CONFLICTOS SOCIALES: NUEVAS REFLEXIONES
Escrito por: jgodoymejia en Alan García, SUTEP, ciencias sociales, conflictos sociales, lecturasLos conflictos sociales que han estallado en el país de manera simultánea, aunque no premeditada, han motivado una serie de explicaciones sobre lo que ocurre en este tipo de situaciones y sobre las formas en como puede afrontarse este problema.
En minoría están quienes piensan que la mano dura es la solución para estos problemas. Solo el cuestionado Aldo Mariátegui y el diario Expreso siguen defendiendo esta tesis que el gobierno compartía durante toda la semana pasada (”picones, comechados” y demás perlas).
Sin embargo, a pesar de no compartir este punto de vista, lo valioso de esta posición extrema es que permite visualizar una de las grandes disyuntivas irresueltas de la política peruana: ¿Qué hacer con los sectores más radicales: incorporarlos al sistema político (y de que manera) o seguir permitiendo que floten como agentes libres? Para los antes mencionados, la alternativa es meter bala, reprimirlos, no dejarles espacio en la prensa. Para otros, entre los que me encuentro, distinguir la paja del trigo y hacer todo el esfuerzo posible para incorporar a aquellos que claramente estén en contra de la violencia, sin importar la radicalidad de sus ideas.
Las posturas meramente represivas no permiten hacer la pregunta de fondo: ¿por qué se presentan estas protestas? Y aquí básicamente las respuestas, que agrupan ciertamente un cúmulo de factores, coinciden básicamente en lo siguiente:
1. Irritación, predisposición a la violencia y falta de conducción política: Son elementos que recoge Martín Tanaka para explicarnos que existen regiones en las que la radicalidad es uno de los lenguajes comunes en la forma de hacer política. Me pregunto yo: ¿no será esta una herencia de los años de violencia o de las causas del conflicto armado interno? Una lecturita sobre los factores que hicieron posible la violencia durante los años 80 y 90 no le vendría mal a Jorge del Castillo. Allí se da cuenta de como la falta de procesamiento de demandas por la vía pacífica y los procesos de modernización truncos han llenado de desesperación a miles de peruanos. Caldo de cultivo para la demencia senderista y, claro, para los que quieren ganar a rio revuelto con las protestas. Ahora bien, no puede achacarse todo a los radicales, pues muchos de estos movimientos no cuentan con un liderazgo claro.

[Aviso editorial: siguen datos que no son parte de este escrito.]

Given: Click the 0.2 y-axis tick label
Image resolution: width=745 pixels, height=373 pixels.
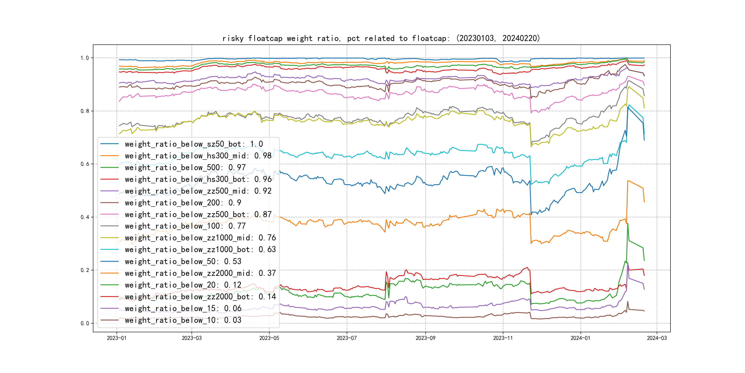Looking at the screenshot, I should coord(84,270).
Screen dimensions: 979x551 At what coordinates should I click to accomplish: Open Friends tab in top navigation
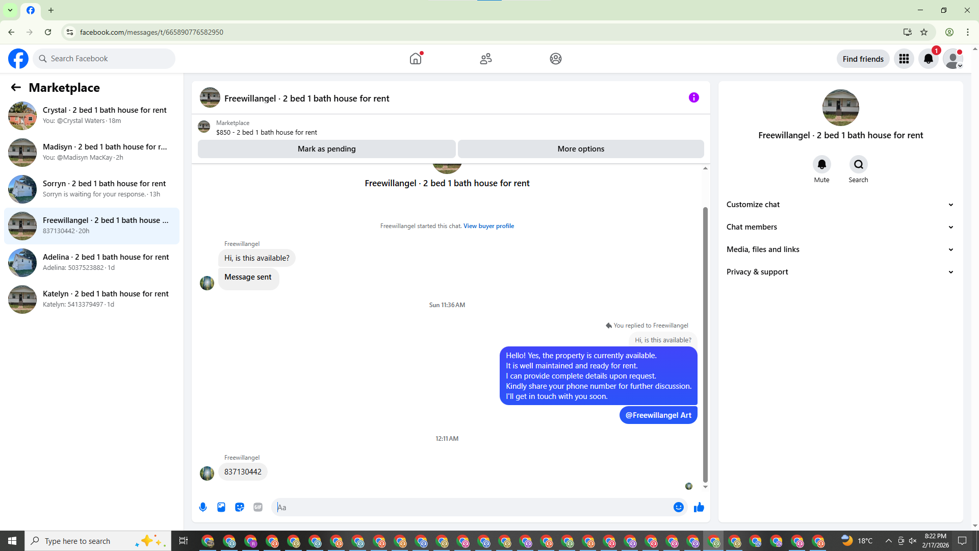(485, 59)

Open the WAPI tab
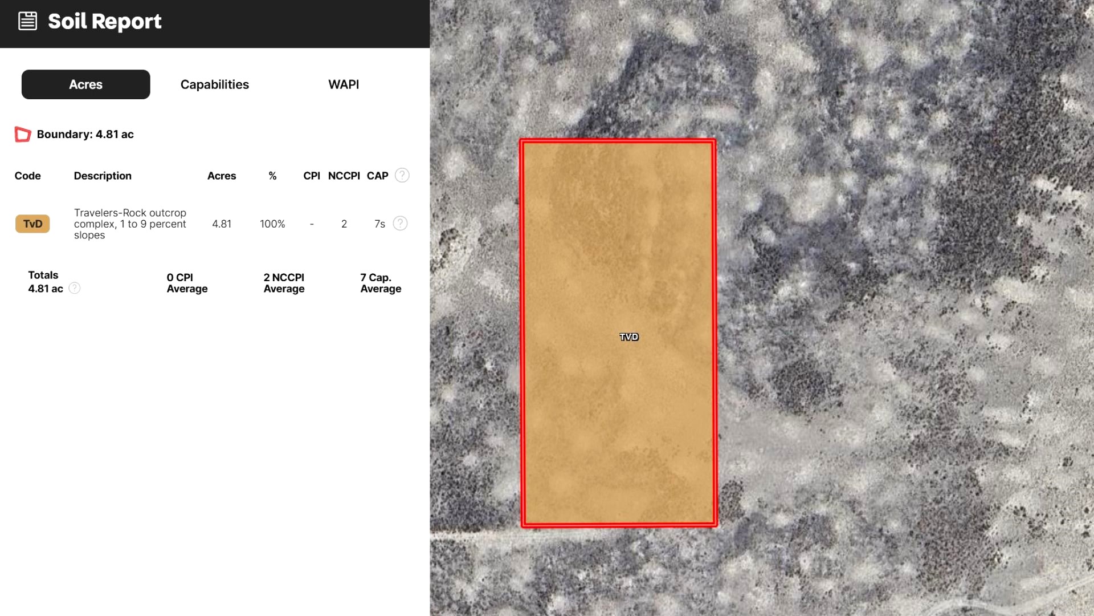[344, 84]
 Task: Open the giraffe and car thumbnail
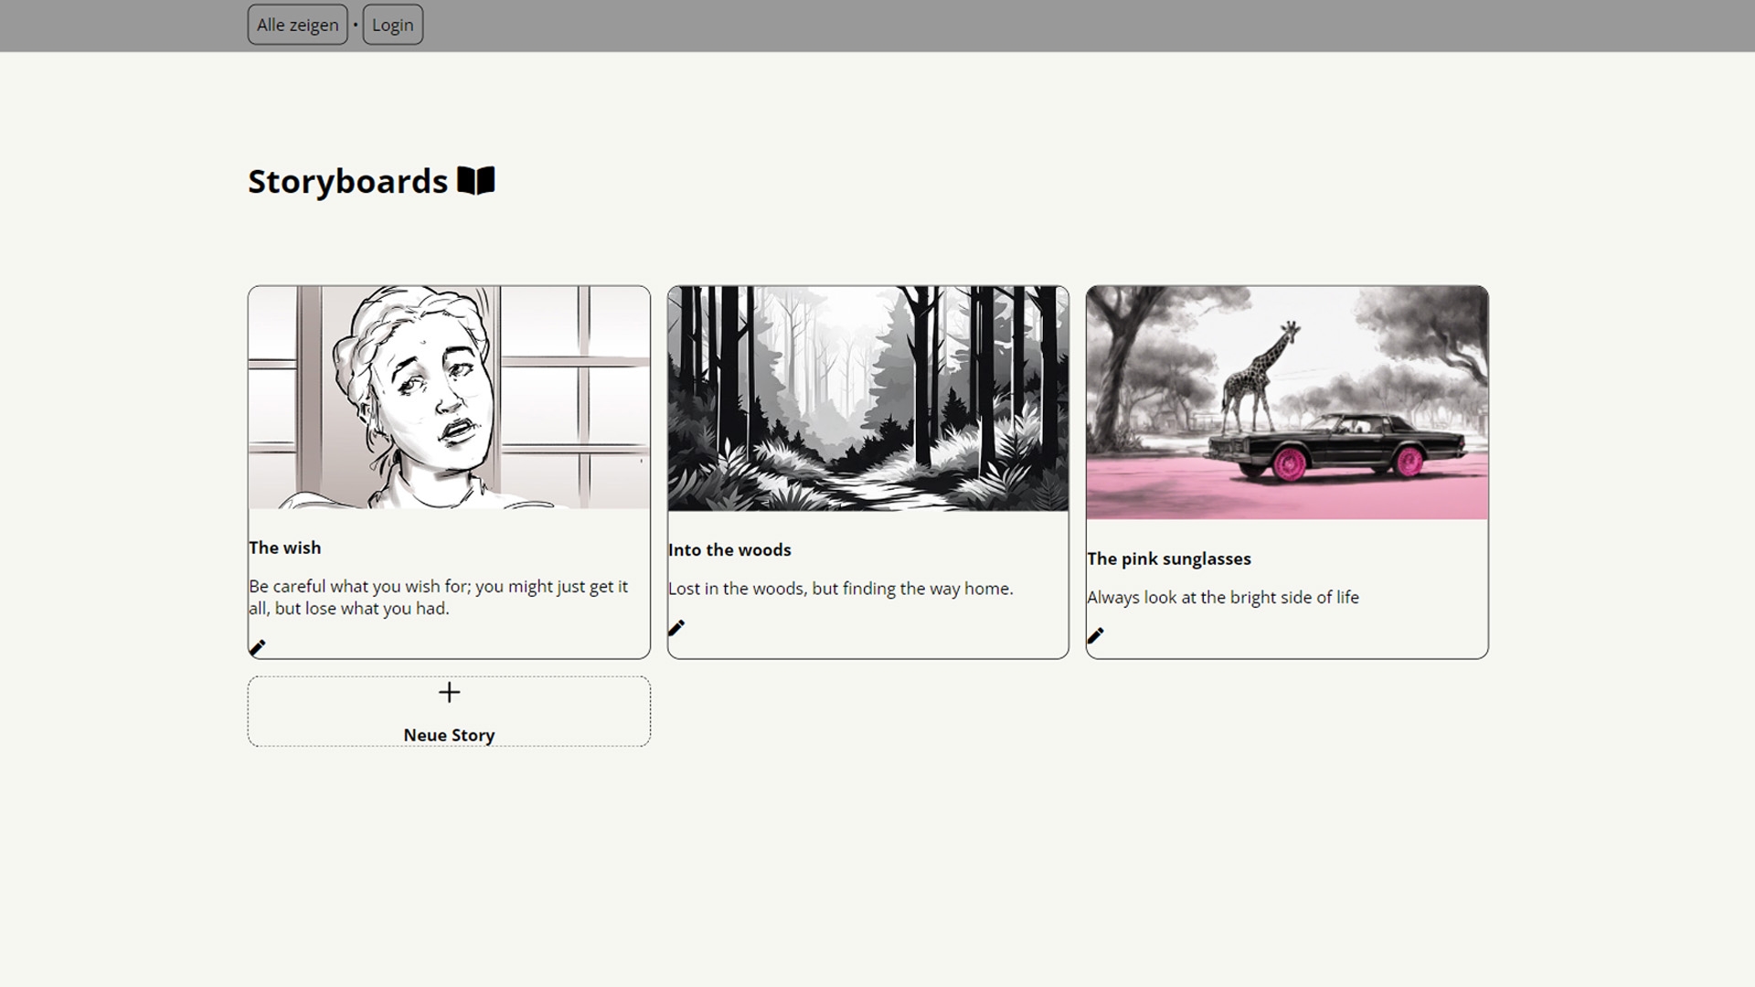click(x=1286, y=402)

2. Desconfianza en el gobierno: Rosa María Palacios ha introducido este elemento respecto de la huelga magisterial. Le llegaron cartas sobre el ingreso de cientos de maestros durante el primer quinquenio aprista y muchos docentes piensan que la dictadura del carnet se viene con todo. Si hace le sumamos, en el caso de las protestas regionales, promesas incumplidas (sea por falta de voluntad o porque simplemente no pueden hacerse, cosa que no se explica), tenemos un cuadro general de ateismo frente al gobierno, en un pais mayoritariamente creyente en algún ser superior.

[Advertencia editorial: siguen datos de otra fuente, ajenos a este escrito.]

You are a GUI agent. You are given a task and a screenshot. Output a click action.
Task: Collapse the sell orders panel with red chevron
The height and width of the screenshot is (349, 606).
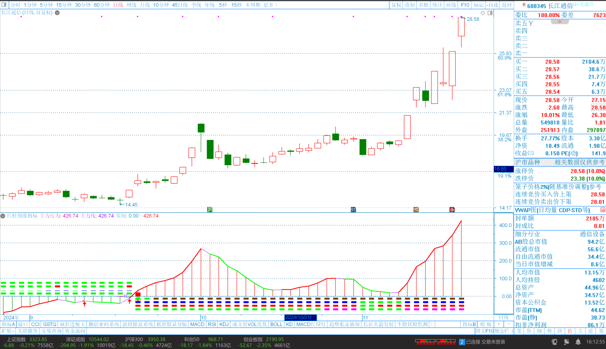pyautogui.click(x=560, y=21)
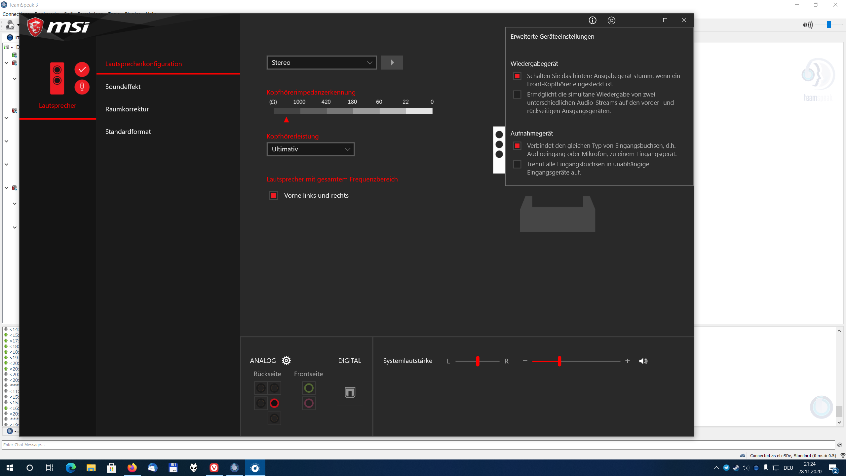This screenshot has height=476, width=846.
Task: Click the green front panel jack
Action: click(309, 388)
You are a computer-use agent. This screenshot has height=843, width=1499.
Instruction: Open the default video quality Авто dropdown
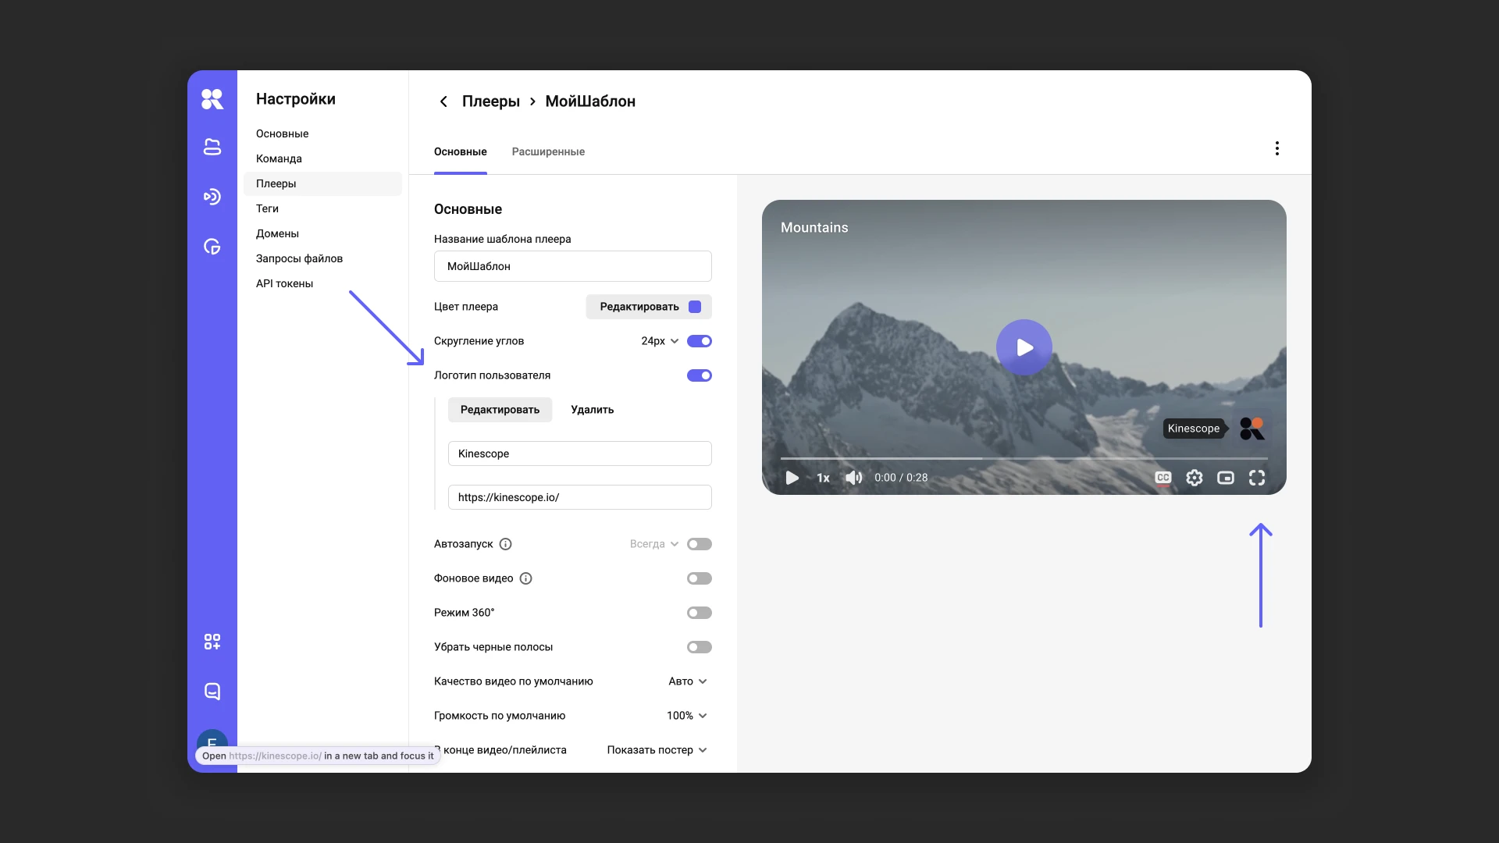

3. El crecimiento económico, sin inclusión ni consolidación institucional: Para variar, el lúcido Julio Cotler es quien se decanta por este tema: si existe un crecimiento económico y este se machaca todos los días cual mantra, pues te van a reclamar redistribución. Y en un país donde la institucionalidad es poco menos que una broma, el reclamo se vuelve una suerte de tu-a-tu con la autoridad, que se vuelve más altisonante conforme el gobierno sigue exponiendo sus supuestos logros casi de manera grosera. Ello no implica que el gobierno no tenga una política de comunicaciones, sino que justamente debe saber como transmitir su mensaje.

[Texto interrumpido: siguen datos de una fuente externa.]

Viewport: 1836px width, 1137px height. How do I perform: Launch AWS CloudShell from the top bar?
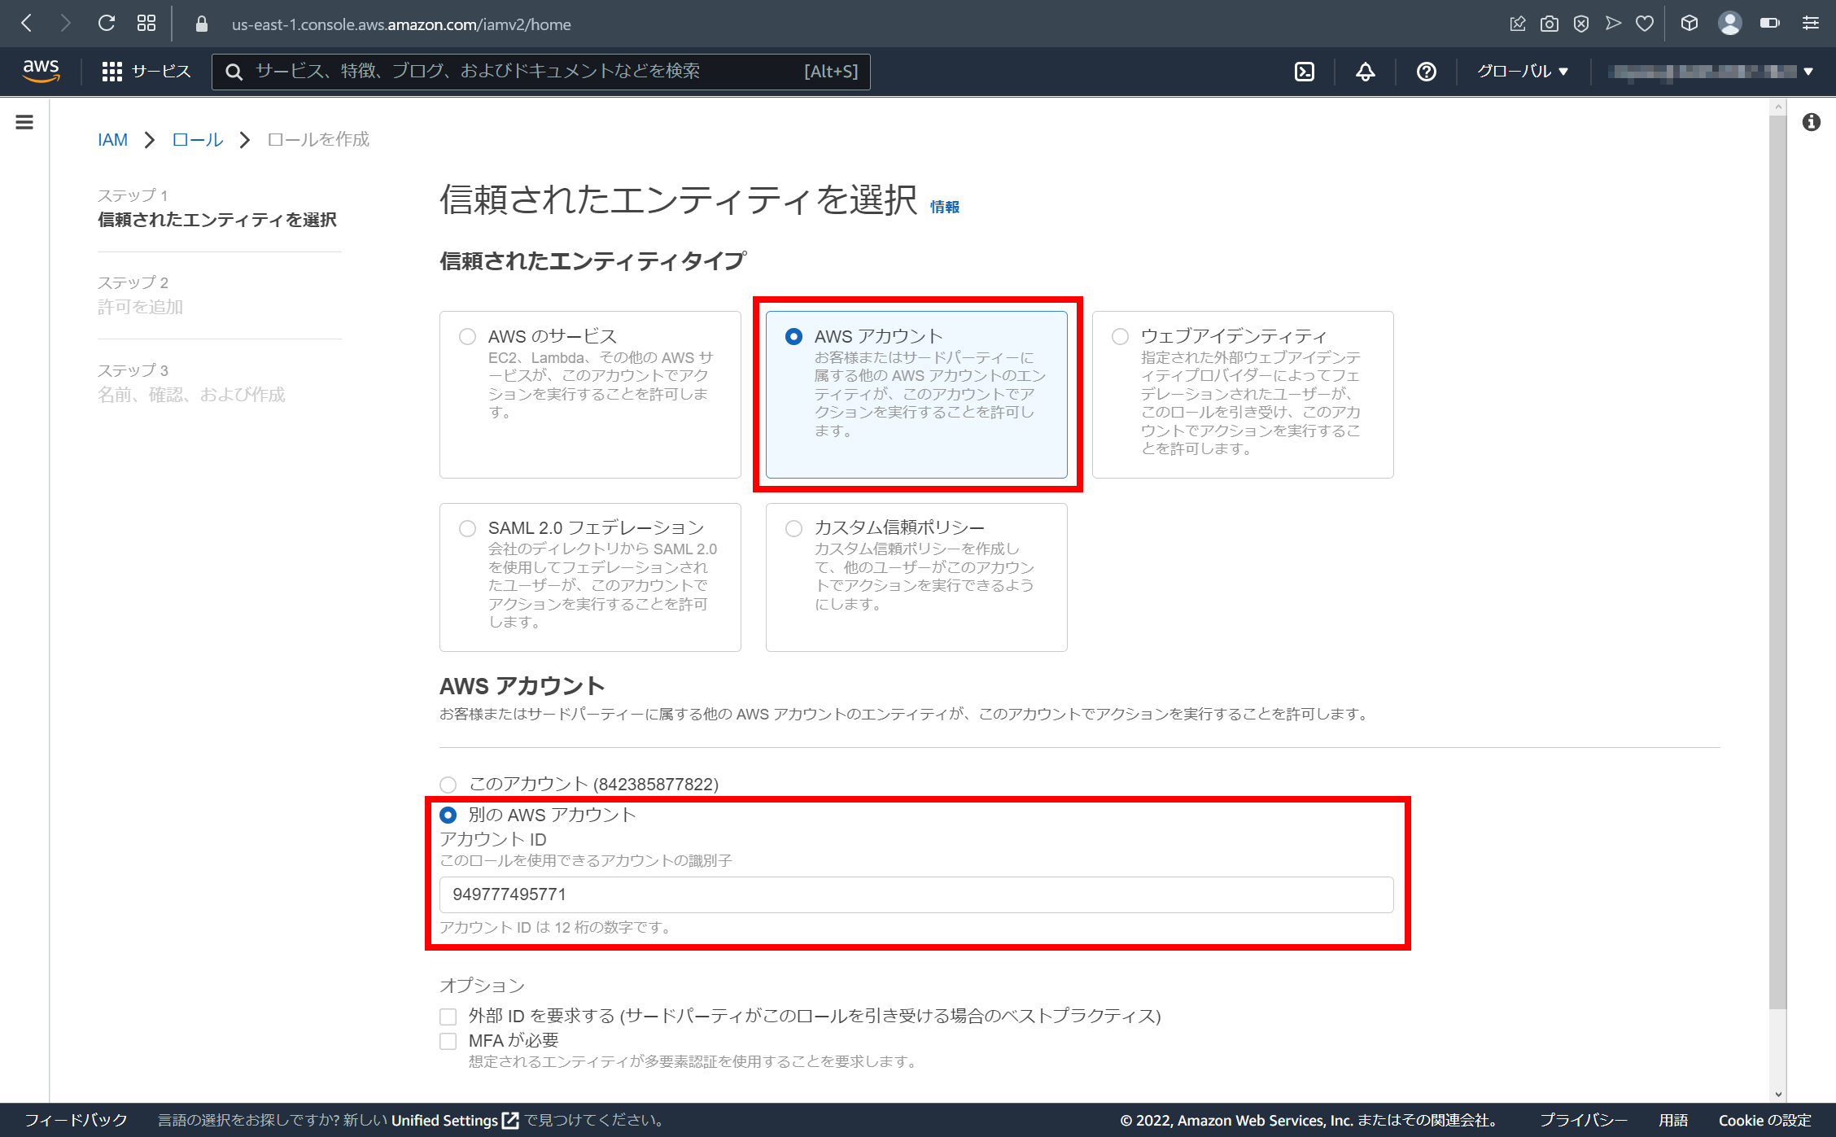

4. El callejón sin salida que supone la alianza con los sectores más conservadores. Al margen si le llamemos alianza, coincidencias o aconchavamiento, lo cierto es que García optó durante este primer año por tener a su lado a los sectores menos concertantes de la sociedad: Fuerzas Armadas, empresarios poco modernos en sus concepciones e ideas, prensa como la mencionada al principio de este artículo. El resultado: el gobierno ha sido conducido a un estado tal de cosas que termina este primer año con una imagen de intolerancia ante los que no piensan como él, respaldando medidas controversiales y que no dan solución a los problemas de fondo, o reprimiendo la protesta social de la manera menos adecuada, sin explicar sus políticas. Y, peor aún, sin claridad en las políticas, como lo demuestra el poco comentado caso del Censo Nacional.
Cuadro complejo el que se le presenta al gobierno, que, en estos días en que la cosa comienza a apaciguarse un poco - esperemos -, deberá hacer no solo un esfuerzo de diálogo, sino de autocrítica y enmienda de rumbos que le permitan salir de esta encrucijada. De no entender plenamente el diagnóstico, ciertamente, seguirán de tumbo en tumbo respecto a la protesta social.